2017: The Year Crypto Became a New Asset Class

Hunter Horsley is the co-founder and CEO of Bitwise Asset Management, a cryptocurrency specialist asset manager which launched the first cryptocurrency index fund earlier this year.

The following article is an exclusive contribution to CoinDesk's 2017 in Review.


2017 has been a watershed year for crypto assets.

The combined market cap rocketed from $15 billion in January to over $600 billion by year's end. And in doing so, crypto assets crossed another kind of threshold, transforming from something easily dismissed to something hard to ignore.

The multiple-thousand percent price appreciation has been accompanied by trade volumes well over $1 billion since May, continued low correlations to other assets and sharpe ratios that compare favorably despite high volatility.

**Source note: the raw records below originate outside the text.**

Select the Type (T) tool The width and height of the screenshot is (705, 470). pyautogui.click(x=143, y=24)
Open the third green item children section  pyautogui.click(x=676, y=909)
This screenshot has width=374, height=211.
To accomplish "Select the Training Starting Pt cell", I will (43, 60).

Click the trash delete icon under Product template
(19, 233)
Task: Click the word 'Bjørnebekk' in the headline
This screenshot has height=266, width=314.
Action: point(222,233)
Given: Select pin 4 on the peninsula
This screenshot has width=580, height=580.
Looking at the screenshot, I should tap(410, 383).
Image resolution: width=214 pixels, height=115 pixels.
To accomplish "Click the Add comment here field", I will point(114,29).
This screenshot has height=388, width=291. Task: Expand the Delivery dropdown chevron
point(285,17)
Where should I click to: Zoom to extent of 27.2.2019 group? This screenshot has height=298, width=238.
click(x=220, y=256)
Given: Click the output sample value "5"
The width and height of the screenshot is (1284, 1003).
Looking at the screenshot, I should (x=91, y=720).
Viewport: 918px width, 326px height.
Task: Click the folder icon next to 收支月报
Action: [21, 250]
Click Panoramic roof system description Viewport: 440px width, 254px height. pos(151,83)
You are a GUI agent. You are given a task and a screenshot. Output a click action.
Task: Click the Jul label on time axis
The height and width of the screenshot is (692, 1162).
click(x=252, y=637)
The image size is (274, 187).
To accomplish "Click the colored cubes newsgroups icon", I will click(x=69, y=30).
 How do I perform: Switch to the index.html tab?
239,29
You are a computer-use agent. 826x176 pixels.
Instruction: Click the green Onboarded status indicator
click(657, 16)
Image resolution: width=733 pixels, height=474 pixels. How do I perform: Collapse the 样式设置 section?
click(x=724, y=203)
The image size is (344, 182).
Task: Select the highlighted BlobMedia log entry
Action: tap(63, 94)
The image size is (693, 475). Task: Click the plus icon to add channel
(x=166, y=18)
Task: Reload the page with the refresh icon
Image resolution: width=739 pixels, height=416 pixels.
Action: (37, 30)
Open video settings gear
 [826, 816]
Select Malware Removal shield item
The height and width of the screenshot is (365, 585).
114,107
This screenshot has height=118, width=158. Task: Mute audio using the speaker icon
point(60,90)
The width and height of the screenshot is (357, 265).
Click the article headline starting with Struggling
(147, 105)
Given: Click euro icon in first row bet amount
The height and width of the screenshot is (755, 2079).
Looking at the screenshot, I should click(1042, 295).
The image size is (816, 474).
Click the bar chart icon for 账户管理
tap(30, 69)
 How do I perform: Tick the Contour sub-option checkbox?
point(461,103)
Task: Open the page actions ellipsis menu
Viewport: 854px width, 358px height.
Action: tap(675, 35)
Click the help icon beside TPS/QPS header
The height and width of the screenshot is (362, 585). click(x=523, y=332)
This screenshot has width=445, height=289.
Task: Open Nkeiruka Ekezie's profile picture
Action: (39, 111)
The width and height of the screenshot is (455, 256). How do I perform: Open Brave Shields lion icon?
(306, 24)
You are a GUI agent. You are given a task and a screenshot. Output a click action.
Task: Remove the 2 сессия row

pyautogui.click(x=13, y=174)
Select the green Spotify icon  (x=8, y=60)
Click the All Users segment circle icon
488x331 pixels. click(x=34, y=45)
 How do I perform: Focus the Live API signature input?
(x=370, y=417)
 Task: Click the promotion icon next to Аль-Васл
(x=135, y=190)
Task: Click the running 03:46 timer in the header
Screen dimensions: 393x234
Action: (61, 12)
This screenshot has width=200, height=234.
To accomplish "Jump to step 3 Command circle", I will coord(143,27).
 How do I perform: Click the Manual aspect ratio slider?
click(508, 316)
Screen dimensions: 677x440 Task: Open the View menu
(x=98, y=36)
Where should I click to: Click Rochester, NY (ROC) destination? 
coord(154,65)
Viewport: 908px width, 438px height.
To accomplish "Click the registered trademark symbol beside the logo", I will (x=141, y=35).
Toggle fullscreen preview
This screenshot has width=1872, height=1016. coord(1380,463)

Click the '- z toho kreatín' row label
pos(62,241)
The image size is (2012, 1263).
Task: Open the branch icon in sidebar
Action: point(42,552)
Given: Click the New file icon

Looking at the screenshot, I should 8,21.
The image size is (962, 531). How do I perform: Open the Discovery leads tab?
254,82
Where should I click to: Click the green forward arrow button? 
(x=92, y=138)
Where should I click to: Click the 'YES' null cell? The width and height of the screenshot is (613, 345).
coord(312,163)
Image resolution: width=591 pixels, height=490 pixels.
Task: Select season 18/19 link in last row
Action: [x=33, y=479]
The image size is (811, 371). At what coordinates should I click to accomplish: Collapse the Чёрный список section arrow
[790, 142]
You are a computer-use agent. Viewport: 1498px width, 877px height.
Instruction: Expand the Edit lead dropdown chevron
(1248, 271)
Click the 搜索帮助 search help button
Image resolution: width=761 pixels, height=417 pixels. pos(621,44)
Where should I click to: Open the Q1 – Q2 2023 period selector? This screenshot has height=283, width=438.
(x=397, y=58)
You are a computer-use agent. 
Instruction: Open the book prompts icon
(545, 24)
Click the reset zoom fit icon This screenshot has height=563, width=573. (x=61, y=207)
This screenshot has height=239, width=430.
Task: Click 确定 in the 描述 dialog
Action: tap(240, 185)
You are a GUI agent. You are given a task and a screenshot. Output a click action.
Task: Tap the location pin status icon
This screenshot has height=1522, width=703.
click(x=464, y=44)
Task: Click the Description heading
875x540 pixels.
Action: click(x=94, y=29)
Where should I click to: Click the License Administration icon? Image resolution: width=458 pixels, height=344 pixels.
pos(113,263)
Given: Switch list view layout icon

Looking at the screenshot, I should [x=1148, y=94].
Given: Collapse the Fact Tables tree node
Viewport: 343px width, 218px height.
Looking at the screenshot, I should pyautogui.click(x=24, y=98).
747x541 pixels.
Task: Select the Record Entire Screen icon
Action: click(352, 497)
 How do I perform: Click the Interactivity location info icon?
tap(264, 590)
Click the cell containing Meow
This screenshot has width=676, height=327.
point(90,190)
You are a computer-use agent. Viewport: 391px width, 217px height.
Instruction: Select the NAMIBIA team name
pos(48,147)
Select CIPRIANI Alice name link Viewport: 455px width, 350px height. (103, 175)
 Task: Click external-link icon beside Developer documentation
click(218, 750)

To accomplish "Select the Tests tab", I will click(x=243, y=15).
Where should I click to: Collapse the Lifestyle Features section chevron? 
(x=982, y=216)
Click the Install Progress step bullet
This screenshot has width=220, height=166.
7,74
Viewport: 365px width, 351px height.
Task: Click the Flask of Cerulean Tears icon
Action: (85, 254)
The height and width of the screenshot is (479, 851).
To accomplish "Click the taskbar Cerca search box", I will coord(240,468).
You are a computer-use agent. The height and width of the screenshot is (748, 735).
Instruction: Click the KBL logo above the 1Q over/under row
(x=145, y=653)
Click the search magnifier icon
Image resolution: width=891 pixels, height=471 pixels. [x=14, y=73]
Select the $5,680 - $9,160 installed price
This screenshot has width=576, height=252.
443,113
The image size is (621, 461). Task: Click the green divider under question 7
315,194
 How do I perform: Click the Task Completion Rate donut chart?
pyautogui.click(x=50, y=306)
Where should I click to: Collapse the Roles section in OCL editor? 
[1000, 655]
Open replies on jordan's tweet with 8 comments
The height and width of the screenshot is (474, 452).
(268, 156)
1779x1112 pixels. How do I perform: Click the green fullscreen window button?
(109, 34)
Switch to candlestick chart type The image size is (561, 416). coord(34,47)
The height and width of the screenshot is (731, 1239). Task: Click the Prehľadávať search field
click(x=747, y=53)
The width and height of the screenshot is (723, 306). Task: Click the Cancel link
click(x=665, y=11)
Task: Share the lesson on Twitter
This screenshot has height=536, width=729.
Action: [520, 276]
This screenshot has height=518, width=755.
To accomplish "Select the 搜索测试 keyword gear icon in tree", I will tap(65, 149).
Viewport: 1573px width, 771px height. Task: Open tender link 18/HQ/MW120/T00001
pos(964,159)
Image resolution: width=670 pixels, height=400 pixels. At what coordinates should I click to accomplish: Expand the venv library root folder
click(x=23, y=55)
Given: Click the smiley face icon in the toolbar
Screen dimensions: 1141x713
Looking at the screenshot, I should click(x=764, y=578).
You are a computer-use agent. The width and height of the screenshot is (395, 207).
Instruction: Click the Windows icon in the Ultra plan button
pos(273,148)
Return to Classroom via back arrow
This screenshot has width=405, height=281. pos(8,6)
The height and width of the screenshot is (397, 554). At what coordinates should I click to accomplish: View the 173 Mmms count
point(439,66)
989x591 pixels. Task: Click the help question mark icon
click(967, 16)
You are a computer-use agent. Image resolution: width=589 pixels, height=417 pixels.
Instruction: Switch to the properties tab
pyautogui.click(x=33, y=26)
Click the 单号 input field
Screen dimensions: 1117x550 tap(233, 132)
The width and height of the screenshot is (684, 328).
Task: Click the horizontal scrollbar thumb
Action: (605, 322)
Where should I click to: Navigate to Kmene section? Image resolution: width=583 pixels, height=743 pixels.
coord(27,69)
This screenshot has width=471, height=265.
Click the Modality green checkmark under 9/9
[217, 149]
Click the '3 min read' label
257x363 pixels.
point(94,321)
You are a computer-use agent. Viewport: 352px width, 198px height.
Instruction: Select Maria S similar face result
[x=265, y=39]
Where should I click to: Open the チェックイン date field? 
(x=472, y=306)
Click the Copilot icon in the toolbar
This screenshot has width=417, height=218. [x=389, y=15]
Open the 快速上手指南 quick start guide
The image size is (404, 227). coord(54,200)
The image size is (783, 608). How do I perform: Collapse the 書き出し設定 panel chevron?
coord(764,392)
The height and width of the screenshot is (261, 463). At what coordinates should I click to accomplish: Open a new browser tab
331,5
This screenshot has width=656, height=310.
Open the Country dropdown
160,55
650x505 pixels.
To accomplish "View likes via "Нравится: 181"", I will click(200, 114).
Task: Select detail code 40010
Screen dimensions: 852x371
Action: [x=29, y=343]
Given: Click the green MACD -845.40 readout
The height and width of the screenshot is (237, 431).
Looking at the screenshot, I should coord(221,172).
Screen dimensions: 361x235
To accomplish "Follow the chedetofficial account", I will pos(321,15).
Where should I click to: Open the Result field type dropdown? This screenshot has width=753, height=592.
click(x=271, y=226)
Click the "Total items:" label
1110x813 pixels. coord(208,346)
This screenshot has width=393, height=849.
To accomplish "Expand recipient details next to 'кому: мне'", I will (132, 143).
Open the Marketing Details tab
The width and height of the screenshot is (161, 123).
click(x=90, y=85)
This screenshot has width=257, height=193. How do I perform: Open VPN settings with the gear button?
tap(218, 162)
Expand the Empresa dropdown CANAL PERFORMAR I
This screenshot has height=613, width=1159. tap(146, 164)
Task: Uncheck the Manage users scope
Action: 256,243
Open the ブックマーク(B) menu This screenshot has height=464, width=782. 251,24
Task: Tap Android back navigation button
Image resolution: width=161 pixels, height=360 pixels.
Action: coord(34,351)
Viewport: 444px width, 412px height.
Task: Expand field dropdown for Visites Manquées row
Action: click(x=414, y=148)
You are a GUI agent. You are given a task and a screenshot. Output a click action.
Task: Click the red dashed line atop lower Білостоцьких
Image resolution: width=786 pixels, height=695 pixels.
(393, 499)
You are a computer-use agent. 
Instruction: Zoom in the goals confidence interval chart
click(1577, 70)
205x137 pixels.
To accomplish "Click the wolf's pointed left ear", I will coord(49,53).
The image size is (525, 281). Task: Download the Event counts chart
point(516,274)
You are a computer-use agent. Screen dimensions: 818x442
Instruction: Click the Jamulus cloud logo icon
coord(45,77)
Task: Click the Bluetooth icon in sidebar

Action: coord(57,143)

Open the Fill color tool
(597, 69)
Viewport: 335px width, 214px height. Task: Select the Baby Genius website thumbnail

Unsurprisingly, this is now attracting the interest of new market participants, retail and institutional alike.

The spectrum of new investors ranges broadly — tech-savvy teenagers, busy mothers thinking about how to invest their savings, individuals disenchanted by central institutions, high-net worth professionals, nimble family offices, financial advisors on behalf of clients, and even sophisticated hedge funds and institutions. People are taking note of the returns, headlines in the media and stories of new millionaires being minted overnight.

But they are also emboldened by low correlations, bitcoin’s eight-year track record of security, technical developments around protocols and an emerging ecosystem of companies working on crypto assets.

To be sure, crypto assets are still in an early, immature, evolving stage of their existence.

But this year was a milestone. As we head into the new year and take stock of 2017, I think we’ll regard it as the year that crypto assets officially became a new mainstream asset class, one with a distinct set of opportunities and challenges.

Fragmentation

As this new set of stakeholders contemplates investing, it has drawn into focus the challenges to accessing the market today. 2017 has been a year of tremendous growth for crypto assets, but also of increasing complexity and fragmentation.

The fragmentation is a big deal. Since its introduction in 2009, bitcoin had always been 85% of the total market cap of all crypto assets, that is until this year. As of May, bitcoin’s proportion has dropped to around 50%. Not because it’s lost value —it's up over 1,000% on the year— but rather because a number of other assets have appreciated to significant sizes.

There are now over 10 crypto assets with a total supply valued upwards of $5 billion. Some are competing with bitcoin, while others are endeavoring to do different things, each with their own communities, contributors, advocates and critics.